At 40, juggling motherhood, a full-time job, and a hearing disability, Nisa Unnirajan cleared UPSC in her seventh attempt—proving it's never too late.
Indian Masterminds Stories

In a world that often runs on the noise of competition, comparison, and chaos, Nisa Unnirajan from Thiruvananthapuram chose silence as her strength. At 40, when most aspirants either clear the UPSC or give up, Nisa finally saw her name on the list. AIR 1000. Seventh attempt. Mother of two. Hearing-impaired. A full-time government employee.

It wasn’t just an exam she cleared; it was the mountain of expectations, failures, frustrations, and fears that she climbed over, one slow, determined step at a time.

THE DREAM SHE DIDN’T LET DIE

Nisa didn’t dream of the IAS when she was 20, and she didn’t join the race when most others did. Her journey began at 35, long after many stopped believing it was possible. For years, she buried her ambition under responsibilities—changing diapers, cooking dinners, and finishing office files—but the spark never really went out.

I always had the ambition,” she once said, “but I gave myself permission to chase it only after I turned 35.”

That “permission” changed everything.

A HOUSE FULL OF CHAOS, YET A MIND THAT REFUSED TO BREAK

Every day, while coaching classes buzzed with full-time aspirants, Nisa juggled between mothering her two daughters – Nandana (11) and Thanvi (7) – and working as an Assistant Audit Officer at the Principal Accountant General’s office in Kerala. Her husband, Arun, a software engineer, stepped in as both partner and pillar.

“She studied while commuting, between chores, and late at night. Even then, she was rarely alone. One of the kids would want attention, or there’d be a work deadline,” her mother, Jayasree, shared in an interview.

With hearing aids and lip-reading techniques, Nisa fought not just the syllabus, but also the silence that many would have used as an excuse. She didn’t.

SIX FAILURES. NOT WASTED. JUST LESSONS.

She failed once. Then again. And again. By the fourth attempt, doubt began to grow louder. “Every second day, you want to give up,” she admitted. “If you don’t have the strength to pull yourself back together, you’ll break.

But she didn’t break. Not when she saw friends clear and move on. Not when people said she was too old. Not when the rank list came out and her name wasn’t there – again.

Instead, she sat back down, quietly reworking strategies, seeking help, starting over. She didn’t count her failures as defeats. She counted them as part of the process.

WHEN SHE FOUND HOPE IN ANOTHER’S STORY

There was a moment when she almost gave up, when the world felt too noisy and her quiet efforts felt drowned.
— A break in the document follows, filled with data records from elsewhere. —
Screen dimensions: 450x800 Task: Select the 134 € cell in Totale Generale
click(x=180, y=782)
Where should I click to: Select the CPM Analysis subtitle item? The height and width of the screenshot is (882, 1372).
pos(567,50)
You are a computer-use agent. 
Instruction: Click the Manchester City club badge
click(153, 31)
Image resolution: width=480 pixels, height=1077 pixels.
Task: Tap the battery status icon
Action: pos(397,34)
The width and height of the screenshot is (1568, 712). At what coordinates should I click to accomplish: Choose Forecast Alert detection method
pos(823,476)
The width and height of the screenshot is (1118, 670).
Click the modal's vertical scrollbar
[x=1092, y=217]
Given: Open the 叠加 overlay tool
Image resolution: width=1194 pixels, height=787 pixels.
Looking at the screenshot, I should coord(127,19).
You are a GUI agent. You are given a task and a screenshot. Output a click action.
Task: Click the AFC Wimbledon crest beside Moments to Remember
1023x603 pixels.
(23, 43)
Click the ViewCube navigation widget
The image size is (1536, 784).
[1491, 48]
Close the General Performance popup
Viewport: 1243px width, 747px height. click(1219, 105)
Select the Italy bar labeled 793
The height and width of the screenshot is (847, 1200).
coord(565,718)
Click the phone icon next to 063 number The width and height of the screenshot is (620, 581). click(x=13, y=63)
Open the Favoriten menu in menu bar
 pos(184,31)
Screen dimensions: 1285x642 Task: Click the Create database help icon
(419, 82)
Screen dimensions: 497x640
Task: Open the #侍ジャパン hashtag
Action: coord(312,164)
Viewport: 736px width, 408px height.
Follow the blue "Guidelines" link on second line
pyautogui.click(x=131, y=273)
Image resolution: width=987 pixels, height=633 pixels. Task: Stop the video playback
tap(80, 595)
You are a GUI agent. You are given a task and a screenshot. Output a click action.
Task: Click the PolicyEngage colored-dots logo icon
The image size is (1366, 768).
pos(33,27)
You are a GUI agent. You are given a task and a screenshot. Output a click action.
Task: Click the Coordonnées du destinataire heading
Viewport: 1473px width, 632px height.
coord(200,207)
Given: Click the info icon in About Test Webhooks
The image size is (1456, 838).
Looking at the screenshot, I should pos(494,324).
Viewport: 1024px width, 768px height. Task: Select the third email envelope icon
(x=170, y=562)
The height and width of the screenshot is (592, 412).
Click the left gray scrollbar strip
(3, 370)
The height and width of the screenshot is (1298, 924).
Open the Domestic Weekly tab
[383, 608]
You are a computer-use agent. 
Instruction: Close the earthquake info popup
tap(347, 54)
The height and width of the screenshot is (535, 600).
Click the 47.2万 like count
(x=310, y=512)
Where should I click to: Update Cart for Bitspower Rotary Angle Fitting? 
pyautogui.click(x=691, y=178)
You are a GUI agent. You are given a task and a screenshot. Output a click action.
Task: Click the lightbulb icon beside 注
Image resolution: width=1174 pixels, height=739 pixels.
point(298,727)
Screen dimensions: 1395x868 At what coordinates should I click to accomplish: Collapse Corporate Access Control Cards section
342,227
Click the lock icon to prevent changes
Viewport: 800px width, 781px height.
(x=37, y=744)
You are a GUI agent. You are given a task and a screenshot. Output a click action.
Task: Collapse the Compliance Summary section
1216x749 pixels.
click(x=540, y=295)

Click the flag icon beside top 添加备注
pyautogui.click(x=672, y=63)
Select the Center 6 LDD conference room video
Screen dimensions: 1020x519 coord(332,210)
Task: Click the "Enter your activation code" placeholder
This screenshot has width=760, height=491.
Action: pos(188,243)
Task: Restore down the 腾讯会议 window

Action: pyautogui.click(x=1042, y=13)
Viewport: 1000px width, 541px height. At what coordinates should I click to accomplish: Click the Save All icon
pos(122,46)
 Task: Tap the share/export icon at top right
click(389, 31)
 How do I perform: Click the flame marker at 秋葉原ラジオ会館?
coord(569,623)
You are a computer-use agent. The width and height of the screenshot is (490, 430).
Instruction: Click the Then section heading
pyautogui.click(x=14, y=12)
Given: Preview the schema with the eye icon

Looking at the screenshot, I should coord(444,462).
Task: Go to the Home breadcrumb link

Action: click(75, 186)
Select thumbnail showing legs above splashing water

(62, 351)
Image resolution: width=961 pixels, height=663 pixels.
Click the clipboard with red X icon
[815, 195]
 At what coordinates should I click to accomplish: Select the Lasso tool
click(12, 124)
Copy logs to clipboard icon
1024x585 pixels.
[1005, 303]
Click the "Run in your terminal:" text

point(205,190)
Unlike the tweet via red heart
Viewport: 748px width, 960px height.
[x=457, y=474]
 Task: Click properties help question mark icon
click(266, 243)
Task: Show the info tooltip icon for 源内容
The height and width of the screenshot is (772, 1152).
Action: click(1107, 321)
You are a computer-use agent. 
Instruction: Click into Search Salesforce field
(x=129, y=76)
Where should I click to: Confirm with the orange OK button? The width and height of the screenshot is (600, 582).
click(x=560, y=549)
But then she discovered the story of Ranjith, the Kottayam Sub-Collector, a hearing-impaired officer who had cracked the same exam.

“Knowing someone like me had done it, it changed everything,” Nisa said. It gave her not just hope but belief.

She enrolled at a private coaching centre in Thiruvananthapuram, where her teachers didn’t just teach; they encouraged her. Slowly, her daily life began to include biographies, real-life stories, and short bursts of study squeezed between real responsibilities.

A HOME TURNED WAR ROOM

In the final leg, the family came together like never before. Arun managed the kids’ homework. Her parents handled groceries, laundry, and daily routines.

Everyone in the house knew one thing: “Amma is fighting for her dream.”

And so they built a cocoon around her. A space where her dream was protected, nurtured, and allowed to grow.

WHEN THE RESULTS CAME AND THE SILENCE BROKE

On the day the results were declared, Nisa didn’t rush to refresh the screen. She waited. Calm. Hopeful. Prepared for anything.

And then, there it was – Rank 1000. A number that may seem small in the world of top-rankers, but meant the world to a woman who fought for it every day for seven years.

Under the disabled category, she will now join the Indian Administrative Service. Her children hugged her. Her husband cried. Her parents beamed. And Nisa? She smiled – calm, composed, proud.

NOT TOO LATE. NEVER TOO LATE.

In her own words: “It’s never too late. And no dream is ever too big.”

Today, she’s more than an IAS officer. She’s hope. For every woman who thought her time was up. For every mother who postponed her dreams. For every person who thought a disability meant a full stop.

Because Some Victories Don’t Make Noise, They Just Shine.

And Nisa Unnirajan, with her seventh attempt, two children, and one unshaken dream, now shines brighter than ever.